Fecal and intestinal samples (n = 163) from pig farms in Sichuan Province, China were obtained to determine the presence of PKoV using reverse transcription polymerase chain reaction assays. Specific primers were used for the amplification of the gene encoding the PKoV VP1 protein sequence. Sequence and phylogenetic analyses were conducted to clarify evolutionary relationships with other PKoV strains.
Approximately 53% (87/163) of pigs tested positive for PKoV. PKoV was widespread in asymptomatic pigs and those with diarrhea. A high prevalence of PKoV was observed in pigs younger than 4 weeks and in pigs with diarrhea. Phylogenetic analysis of 36 PKoV VP1 protein sequences showed that Sichuan PKoV strains formed four distinct clusters.
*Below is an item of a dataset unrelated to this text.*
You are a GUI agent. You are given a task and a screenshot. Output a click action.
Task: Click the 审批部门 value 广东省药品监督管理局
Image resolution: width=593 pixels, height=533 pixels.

Two pigs with diarrhea were found to be co-infected with multiple PKoV strains. Sequence and phylogenetic analyses revealed diversity within the same host and between different hosts. Significant recombination breakpoints were observed between the CHN/SC/31-A1 and CHN/SC/31-A3 strains in the VP1 region, which were isolated from the same sample.
PKoV was endemic in Sichuan Province regardless of whether pigs were healthy or suffering from diarrhea. Based on our statistical analyses, we suggest that PKoV was the likely causative agent of high-mortality diarrhea in China from 2010. For the first time, we provide evidence for the co-existence of multiple PKoV strains in one pig, and possible recombination events in the VP1 region. Our findings provide further insights into the molecular properties of PKoV, along with its epidemiology.